19 March 2008

Import Substitution

Import substitution is a policy for stimulating economic development in which the immediate object is to stimulate the domestic production of items the country usually imports. An example would be an African nation whose authorities try to replace imports of furniture with local production of furniture.

The purpose of import substitution is manifold. First, a country may well be stuck exporting only items with a low value-added content, such as raw lumber. Such a country might have a ruling elite (indeed, it almost certainly would) for whom a large volume of foreign luxuries are imported, such as cell phones and motorcars. Such a country would suffer from chronic unemployment (with no industries) and current account deficits. The local currency would be worth so little that one could, for example, buy an immense amount of land with euros and expel the subsistence farmers living there, perhaps for use as a game preserve; or one could build a large, extremely polluting factory, contaminating vast amounts of the local groundwater.
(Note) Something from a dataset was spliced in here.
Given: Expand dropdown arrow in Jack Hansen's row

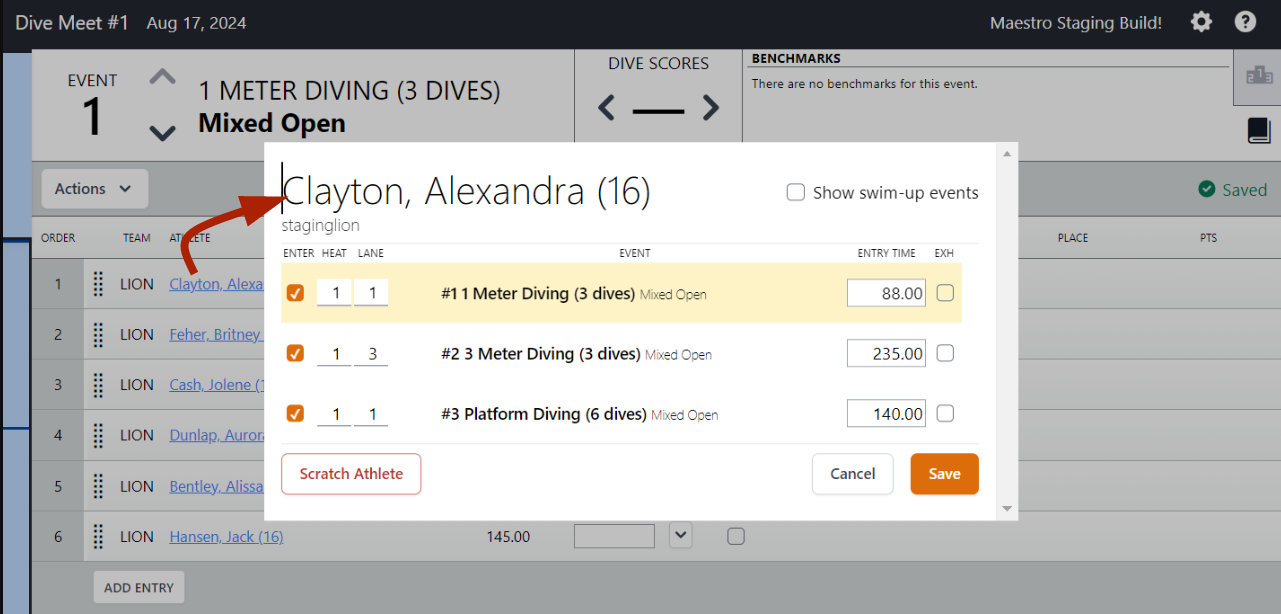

This was a common thing in the late 1950's, and naturally motivated a lot of independence struggles. But with foreigners or agents of foreigners owning virtually everything, independence was meaningless unless there was some way the local population could get out of debt to the foreigners. Hence, both development economists (in rich countries) and nationalists (in poor ones) favored import substitution because it incorporated a plan to pay the bills.

Another purpose of import substitution, mainly of interest to nationalists, was the development of a middle class. Underdeveloped countries suffer from a weak or nonexistent manufacturing sector, which means any middle class (urban professionals, middle managers, and small entrepreneurs) will be both small and wholly dependent on the government. Such a county will have no constituency for any public investment, no sense of national solidarity, and no civil society. The economy will consist solely of getting raw materials out of the country with as little obstruction as possible from anyone who happens to live there. As it happens, this is a problem endemic to underdeveloped nations and tends to be self-perpetuating.

There are two alternative concepts to IS:
  1. A generalized rejection of modern industry or economic growth; this usually takes the form of a decentralized insurgency;
  2. A neoliberal policy of export stimulation, in which the country's authorities foster existing industries as a comparative advantage."
Alternative one is usually an ad hoc reaction to colonial/neocolonial degradation or social collapse; I am not aware of any state actually adopting this as a policy (because states are inherently expensive and need development to exist); it's a philosophy adopted by conservative insurgents, such as Deobandis or Salafists.1 Alternative two is usually based on the doctrinaire application of abstract economic doctrines to policymaking, while disregarding plausible market conditions. It assumes that the demand for any good can expand indefinitely, provided its production becomes more efficient.


Kindred Concepts: The Developmental State

The policy recommendations for the expansion of a nation's economy take two general forms. One is based on the minimalist state, and is regarded as economically orthodox. It assumes that any nation has a comparative advantage in certain goods, and therefore will benefit by specializing in producing those things for which it is already strong. Accordingly, a country which already exports mainly raw lumber needs to focus on becoming better at exporting raw lumber. This may involve a favorable tax structure favoring investment in logging and barge loading, gutting of environmental regulations, and minimal government services. Economists usually advocate such policies regardless of a country's state of development.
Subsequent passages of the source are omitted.